*DATA RECORDS*:
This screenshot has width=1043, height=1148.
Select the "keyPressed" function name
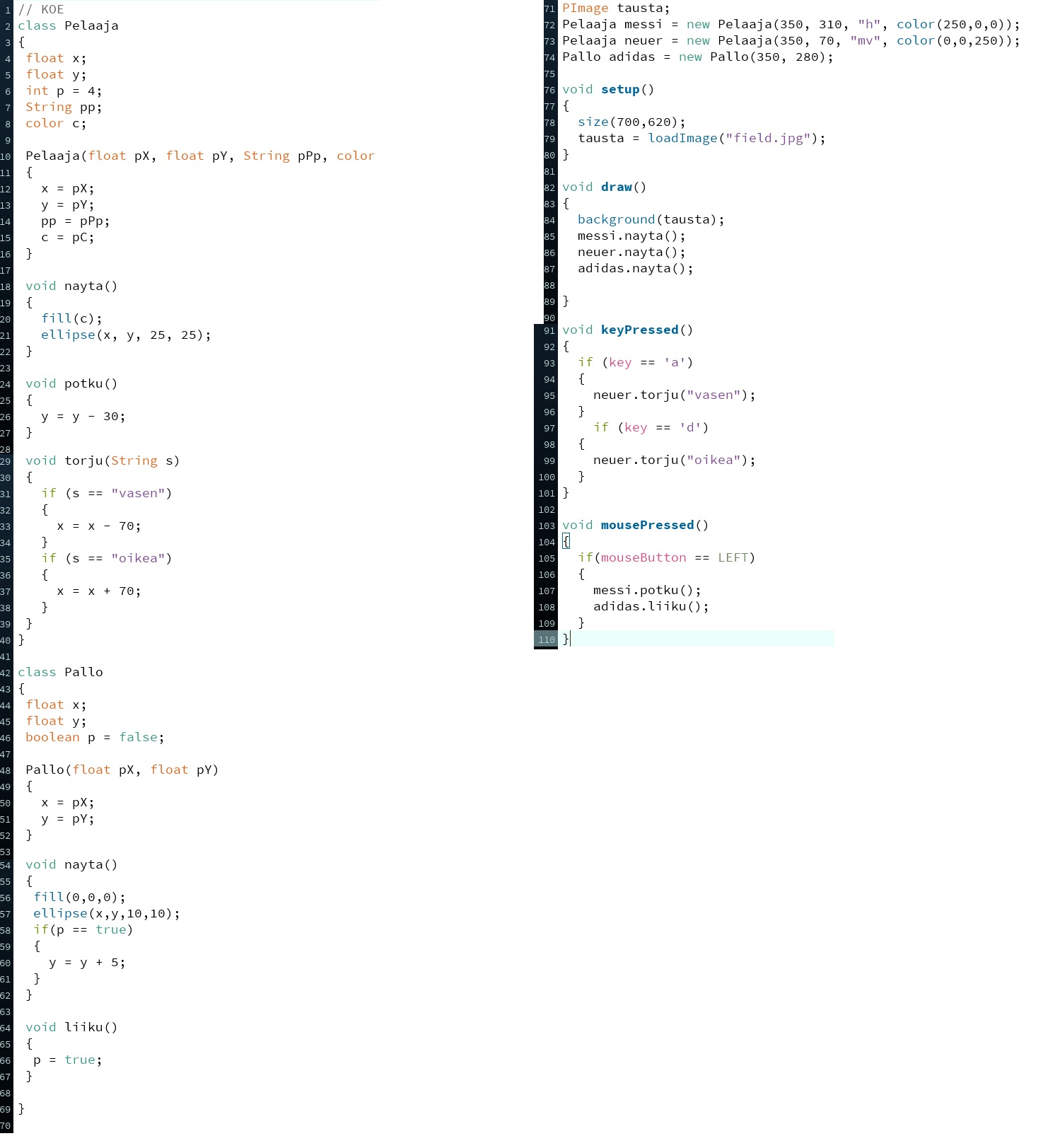[639, 330]
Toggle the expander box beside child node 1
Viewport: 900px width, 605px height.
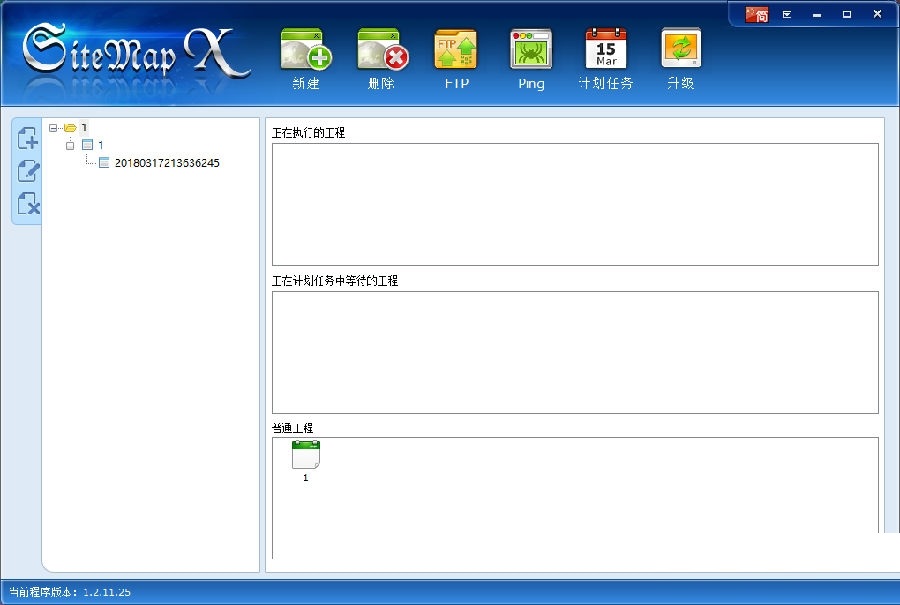pyautogui.click(x=70, y=145)
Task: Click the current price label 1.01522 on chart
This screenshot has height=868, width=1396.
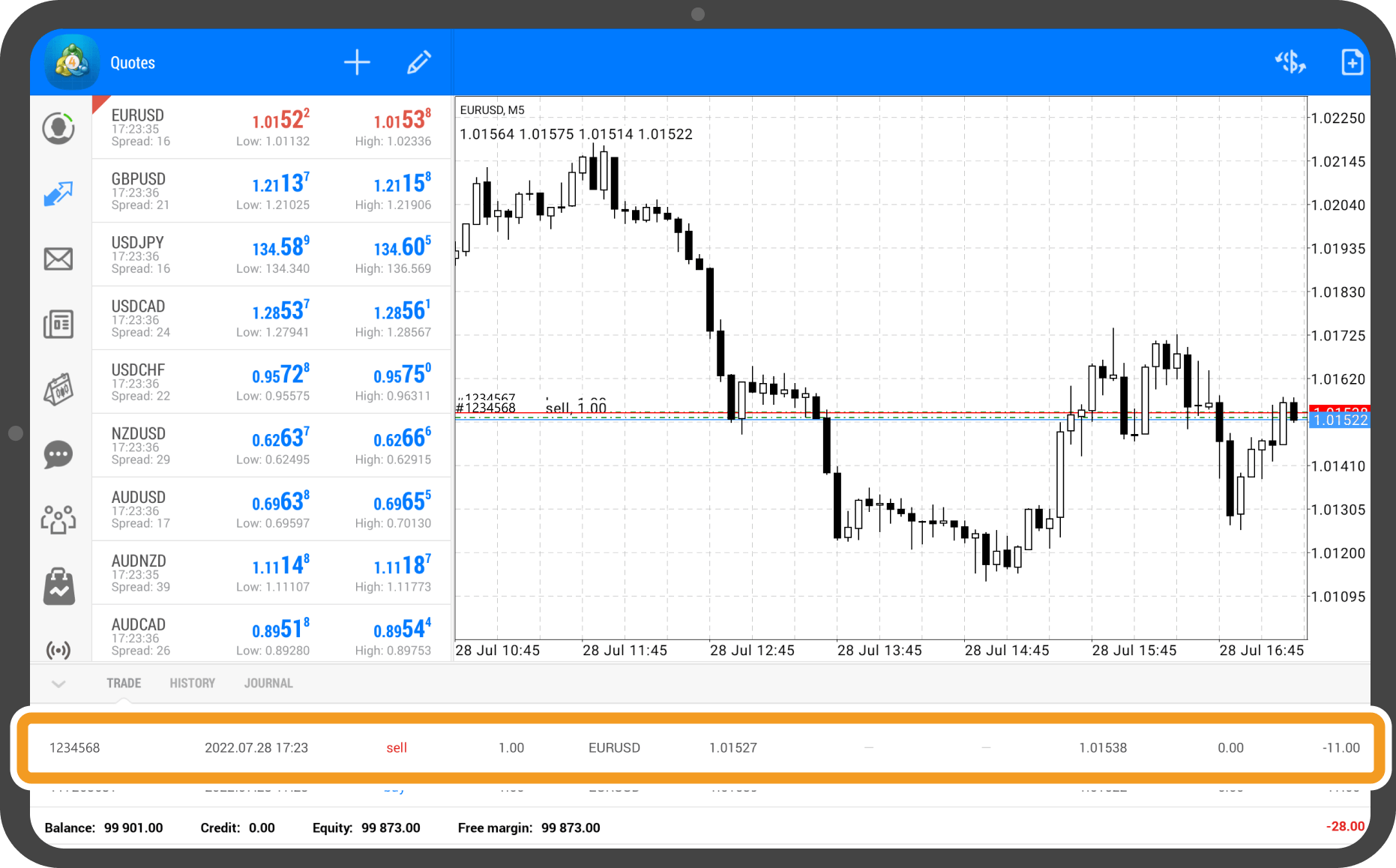Action: (x=1340, y=421)
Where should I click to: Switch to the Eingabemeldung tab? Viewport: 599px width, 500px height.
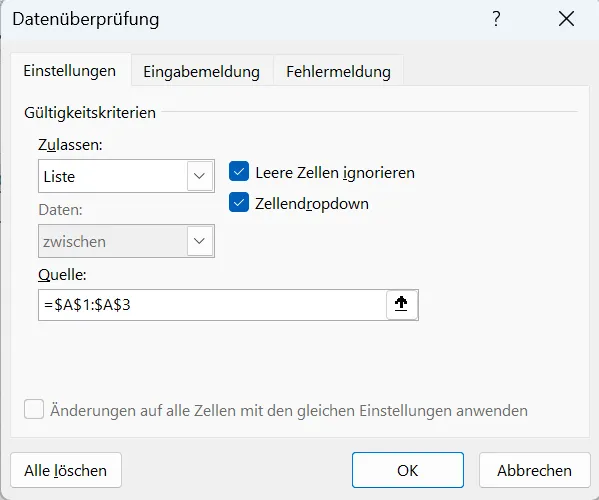[201, 72]
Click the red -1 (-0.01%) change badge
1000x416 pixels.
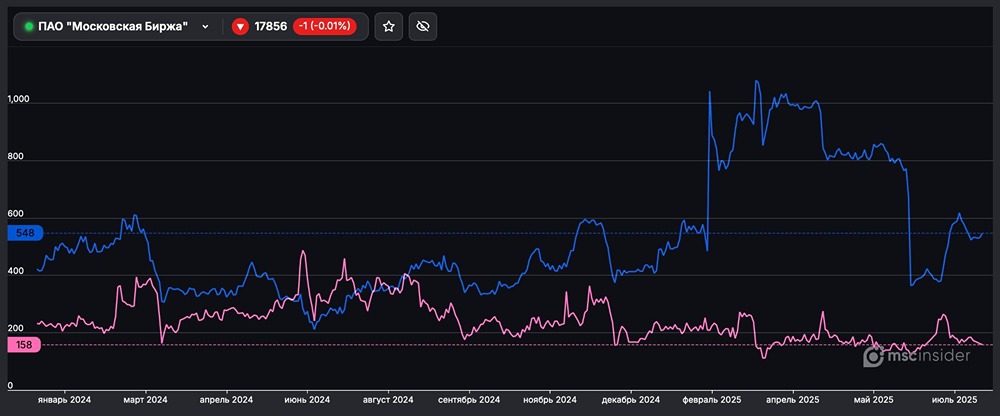[325, 27]
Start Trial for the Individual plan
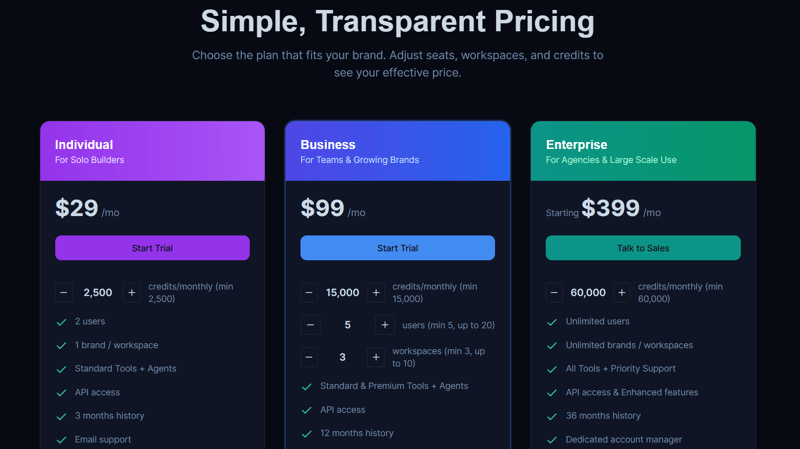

*PROBLEM TO WORK ON*: Copy out every one of the rows above word for word, leaving the pictures out.

*FULL RESPONSE*:
This screenshot has width=1043, height=1148.
Select the "keyPressed" function name
[639, 330]
Toggle the expander box beside child node 1
Viewport: 900px width, 605px height.
pyautogui.click(x=70, y=145)
Task: Click the current price label 1.01522 on chart
This screenshot has height=868, width=1396.
Action: (x=1340, y=421)
Where should I click to: Switch to the Eingabemeldung tab? Viewport: 599px width, 500px height.
[201, 72]
Click the red -1 (-0.01%) change badge
1000x416 pixels.
[325, 27]
Start Trial for the Individual plan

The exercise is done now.